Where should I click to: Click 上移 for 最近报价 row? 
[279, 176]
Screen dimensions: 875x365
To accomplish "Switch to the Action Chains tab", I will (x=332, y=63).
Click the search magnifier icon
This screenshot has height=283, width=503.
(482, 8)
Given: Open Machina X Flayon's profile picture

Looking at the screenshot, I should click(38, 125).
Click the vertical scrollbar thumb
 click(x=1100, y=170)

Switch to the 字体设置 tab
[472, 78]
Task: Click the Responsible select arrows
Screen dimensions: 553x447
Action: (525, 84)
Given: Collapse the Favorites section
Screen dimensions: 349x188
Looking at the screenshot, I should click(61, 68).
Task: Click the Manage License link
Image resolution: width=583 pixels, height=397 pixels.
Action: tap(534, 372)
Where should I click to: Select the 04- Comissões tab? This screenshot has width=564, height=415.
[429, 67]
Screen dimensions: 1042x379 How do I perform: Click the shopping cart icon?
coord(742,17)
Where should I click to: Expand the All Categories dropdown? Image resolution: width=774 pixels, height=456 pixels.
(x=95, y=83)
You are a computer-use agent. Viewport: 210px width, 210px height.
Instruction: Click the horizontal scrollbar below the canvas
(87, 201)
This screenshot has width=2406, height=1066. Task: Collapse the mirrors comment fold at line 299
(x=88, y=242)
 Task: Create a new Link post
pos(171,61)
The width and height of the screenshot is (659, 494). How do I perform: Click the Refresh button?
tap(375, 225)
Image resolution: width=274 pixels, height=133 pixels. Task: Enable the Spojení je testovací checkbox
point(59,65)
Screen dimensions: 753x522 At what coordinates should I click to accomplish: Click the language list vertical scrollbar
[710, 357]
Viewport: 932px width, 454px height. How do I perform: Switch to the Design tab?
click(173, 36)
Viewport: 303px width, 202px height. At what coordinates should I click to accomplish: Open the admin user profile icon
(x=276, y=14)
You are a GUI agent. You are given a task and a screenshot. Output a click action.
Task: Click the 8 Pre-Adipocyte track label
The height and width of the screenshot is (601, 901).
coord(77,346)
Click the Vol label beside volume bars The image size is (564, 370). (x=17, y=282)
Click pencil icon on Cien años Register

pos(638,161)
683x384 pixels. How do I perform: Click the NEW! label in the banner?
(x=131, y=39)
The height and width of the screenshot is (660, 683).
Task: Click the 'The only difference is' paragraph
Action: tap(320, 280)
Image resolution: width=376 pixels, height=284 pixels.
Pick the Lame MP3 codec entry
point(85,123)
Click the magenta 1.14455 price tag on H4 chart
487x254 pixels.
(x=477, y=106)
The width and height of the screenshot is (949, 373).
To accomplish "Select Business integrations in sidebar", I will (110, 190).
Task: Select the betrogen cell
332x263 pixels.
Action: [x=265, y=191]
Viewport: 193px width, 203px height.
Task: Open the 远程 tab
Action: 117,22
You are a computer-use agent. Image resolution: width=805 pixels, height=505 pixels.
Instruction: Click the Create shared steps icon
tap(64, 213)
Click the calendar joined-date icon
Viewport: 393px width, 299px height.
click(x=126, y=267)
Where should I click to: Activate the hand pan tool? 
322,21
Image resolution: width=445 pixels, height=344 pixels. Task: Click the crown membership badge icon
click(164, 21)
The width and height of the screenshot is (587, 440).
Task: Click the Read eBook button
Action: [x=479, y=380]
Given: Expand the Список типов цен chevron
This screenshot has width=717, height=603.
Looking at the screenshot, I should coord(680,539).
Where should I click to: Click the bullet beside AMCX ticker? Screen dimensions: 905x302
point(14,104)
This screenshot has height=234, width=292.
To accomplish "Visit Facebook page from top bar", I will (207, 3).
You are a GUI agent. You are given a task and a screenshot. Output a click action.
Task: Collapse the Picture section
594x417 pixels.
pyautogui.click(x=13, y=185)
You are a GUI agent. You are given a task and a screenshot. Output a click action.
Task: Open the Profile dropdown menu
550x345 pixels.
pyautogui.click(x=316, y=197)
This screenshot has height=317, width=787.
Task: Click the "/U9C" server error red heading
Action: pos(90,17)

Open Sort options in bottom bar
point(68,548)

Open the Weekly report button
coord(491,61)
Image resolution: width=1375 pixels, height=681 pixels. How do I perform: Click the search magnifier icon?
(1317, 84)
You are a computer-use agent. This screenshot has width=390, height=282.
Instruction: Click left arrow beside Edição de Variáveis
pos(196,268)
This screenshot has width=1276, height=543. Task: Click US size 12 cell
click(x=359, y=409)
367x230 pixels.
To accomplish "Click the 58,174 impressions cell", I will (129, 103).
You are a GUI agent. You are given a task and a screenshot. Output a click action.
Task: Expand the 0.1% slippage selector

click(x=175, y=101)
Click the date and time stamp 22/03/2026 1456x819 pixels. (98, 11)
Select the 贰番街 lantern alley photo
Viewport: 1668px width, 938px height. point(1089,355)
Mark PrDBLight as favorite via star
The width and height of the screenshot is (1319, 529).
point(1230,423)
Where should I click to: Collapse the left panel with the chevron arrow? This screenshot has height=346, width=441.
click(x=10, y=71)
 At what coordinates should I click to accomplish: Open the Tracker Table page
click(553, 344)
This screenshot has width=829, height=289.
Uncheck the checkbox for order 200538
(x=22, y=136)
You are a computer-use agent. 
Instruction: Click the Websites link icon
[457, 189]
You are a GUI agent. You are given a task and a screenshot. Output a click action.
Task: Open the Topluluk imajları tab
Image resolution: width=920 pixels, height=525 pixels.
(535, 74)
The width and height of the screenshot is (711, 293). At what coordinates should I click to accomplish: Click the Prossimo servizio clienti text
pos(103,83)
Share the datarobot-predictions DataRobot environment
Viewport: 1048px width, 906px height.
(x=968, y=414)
§ §
Task description: Put the listing's lines into a JSON list of strings, one string per line, starting with the line containing "Click the Vol" and going through the line containing "Action: tap(320, 280)". Skip any blank lines.

Reply:
[
  "Click the Vol label beside volume bars The image size is (564, 370). (x=17, y=282)",
  "Click pencil icon on Cien años Register",
  "pos(638,161)",
  "683x384 pixels. How do I perform: Click the NEW! label in the banner?",
  "(x=131, y=39)",
  "The height and width of the screenshot is (660, 683).",
  "Task: Click the 'The only difference is' paragraph",
  "Action: tap(320, 280)"
]